• _Information_
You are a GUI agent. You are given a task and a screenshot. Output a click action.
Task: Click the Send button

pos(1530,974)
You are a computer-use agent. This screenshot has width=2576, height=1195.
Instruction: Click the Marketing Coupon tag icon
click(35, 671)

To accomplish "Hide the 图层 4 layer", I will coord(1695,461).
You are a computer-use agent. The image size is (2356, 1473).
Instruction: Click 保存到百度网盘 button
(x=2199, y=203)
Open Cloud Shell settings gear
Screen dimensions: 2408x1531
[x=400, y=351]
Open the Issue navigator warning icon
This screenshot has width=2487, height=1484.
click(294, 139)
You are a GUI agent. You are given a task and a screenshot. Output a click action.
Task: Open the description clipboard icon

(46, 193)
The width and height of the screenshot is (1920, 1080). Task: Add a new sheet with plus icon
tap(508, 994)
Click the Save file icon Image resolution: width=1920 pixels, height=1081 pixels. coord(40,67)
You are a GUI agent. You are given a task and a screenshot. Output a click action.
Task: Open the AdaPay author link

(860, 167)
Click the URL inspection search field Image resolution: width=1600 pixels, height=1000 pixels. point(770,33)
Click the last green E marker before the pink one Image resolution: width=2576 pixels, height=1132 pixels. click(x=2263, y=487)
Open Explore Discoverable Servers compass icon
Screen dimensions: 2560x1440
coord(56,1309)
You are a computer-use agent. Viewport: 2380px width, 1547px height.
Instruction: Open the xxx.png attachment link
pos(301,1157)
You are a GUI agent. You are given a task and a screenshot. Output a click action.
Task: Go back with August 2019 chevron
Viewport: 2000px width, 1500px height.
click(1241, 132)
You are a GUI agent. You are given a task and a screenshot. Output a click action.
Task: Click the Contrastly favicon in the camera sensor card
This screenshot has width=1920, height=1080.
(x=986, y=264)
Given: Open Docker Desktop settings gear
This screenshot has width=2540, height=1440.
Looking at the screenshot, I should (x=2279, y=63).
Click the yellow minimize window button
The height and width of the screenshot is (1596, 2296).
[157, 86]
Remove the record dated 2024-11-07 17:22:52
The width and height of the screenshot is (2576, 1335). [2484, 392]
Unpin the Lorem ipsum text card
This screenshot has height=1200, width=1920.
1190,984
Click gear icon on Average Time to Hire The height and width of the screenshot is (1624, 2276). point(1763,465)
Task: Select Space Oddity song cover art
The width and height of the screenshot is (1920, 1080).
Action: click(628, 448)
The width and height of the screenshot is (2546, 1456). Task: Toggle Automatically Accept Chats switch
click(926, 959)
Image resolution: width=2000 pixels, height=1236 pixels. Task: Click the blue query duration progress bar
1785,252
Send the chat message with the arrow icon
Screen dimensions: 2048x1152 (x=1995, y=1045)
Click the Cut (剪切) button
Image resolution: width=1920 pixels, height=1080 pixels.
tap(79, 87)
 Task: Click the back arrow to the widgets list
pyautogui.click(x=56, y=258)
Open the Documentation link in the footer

• _Exercise prompt_
All lines from the one that contains "Image resolution: width=1920 pixels, height=1080" through the end of the listing above should be copied exactly, with nothing else.

• _Result below_
Image resolution: width=1920 pixels, height=1080 pixels.
tap(79, 87)
 Task: Click the back arrow to the widgets list
pyautogui.click(x=56, y=258)
Open the Documentation link in the footer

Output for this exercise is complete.